Para haver retirada, seria preciso haver ocupação anterior. Bazzi declarou que “israelenses” não chegaram a pisar em Froun e que as tropas ficaram a cerca de cinco quilômetros da cidade. A indicação da vila como área-piloto provocou surpresa e indignação entre moradores e autoridades locais, pois transforma em concessão militar uma área que não estava tomada.
O arranjo firmado entre o governo entreguista libanês e “Israel” prevê uma retirada gradual de forças sionistas, condicionada ao desarme do Hesbolá, o que nunca foi acordado com o partido xiita.
Dentro do mecanismo, certas áreas do sul do Líbano seriam apresentadas como zonas experimentais, nas quais o Exército libanês assumiria presença para afastar combatentes da resistência. A escolha de Froun expõe as falsas alegações de desocupação, pois aplicam a uma localidade fora do controle militar direto de “Israel”.
A situação se agrava porque autoridades “israelenses” também afirmam que não haverá retirada real enquanto o Hesbolá mantiver armas. O ministro da Defesa sionista declarou que as Forças de “Israel” (IDF) não recuariam “um milímetro” do Líbano até o desarmamento da organização. Assim, o plano aparece menos como fim da ocupação e mais como tentativa de reorganizar a presença militar e impor novas exigências políticas ao país vizinho.
A resistência libanesa rejeitou o entendimento preliminar, favorável ao regime sionista. Hassan Ezzedine, deputado ligado ao Hesbolá, afirmou que o pacto foi imposto pelos EUA ao governo libanês em benefício do regime sionista e o classificou como acordo de rendição. Ele sustentou que negociações com o inimigo violam a Constituição do Líbano e que qualquer tratado exigiria aprovação do Conselho de Ministros e do Parlamento.

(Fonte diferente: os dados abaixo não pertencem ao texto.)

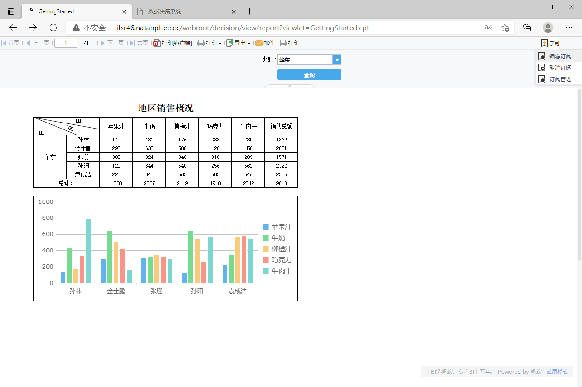Click the 末页 last page icon
The height and width of the screenshot is (387, 582).
(133, 43)
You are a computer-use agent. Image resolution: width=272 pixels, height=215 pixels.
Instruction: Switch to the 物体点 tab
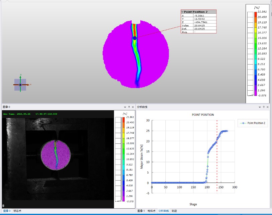[x=151, y=211]
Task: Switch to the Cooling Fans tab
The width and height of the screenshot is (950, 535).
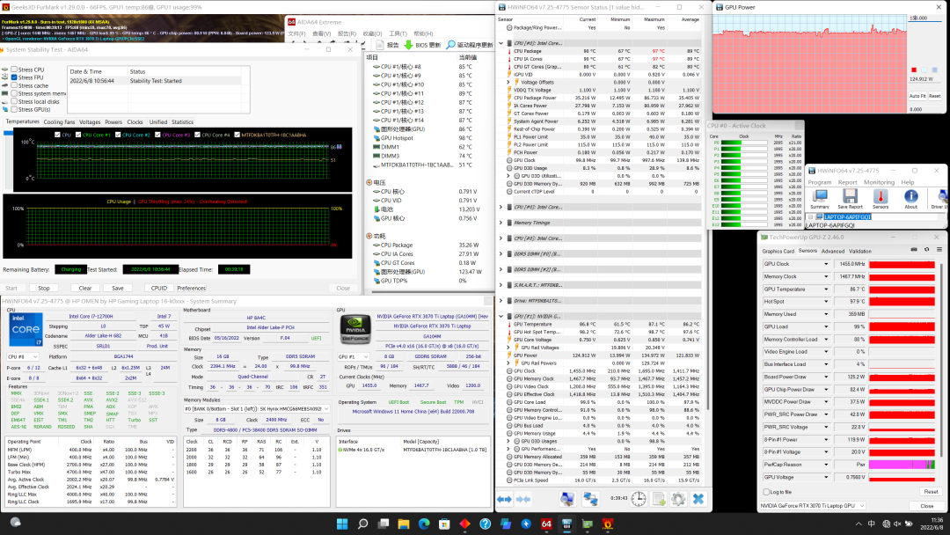Action: click(x=59, y=122)
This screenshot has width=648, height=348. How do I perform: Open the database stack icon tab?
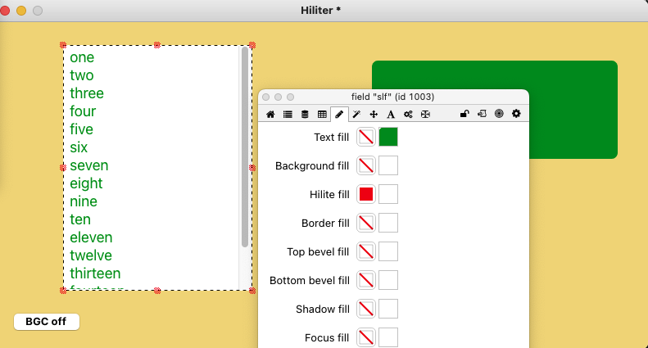point(305,115)
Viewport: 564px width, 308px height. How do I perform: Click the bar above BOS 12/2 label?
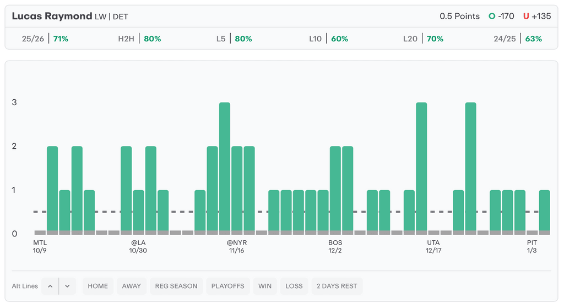pyautogui.click(x=335, y=188)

O parlamentar também apontou o agradecimento de Benjamin Netaniahu, primeiro-ministro de “Israel”, ao governo libanês como demonstração da gravidade do acordo. Para ele, condicionar a saída de tropas “israelenses” ao desarme do Hesbolá significa retirar do Líbano sua principal força de dissuasão de invasões inimigas. A denúncia é importante, porque os sionistas tendem a elevar a pressão sobre o Líbano após perderem para o Irã.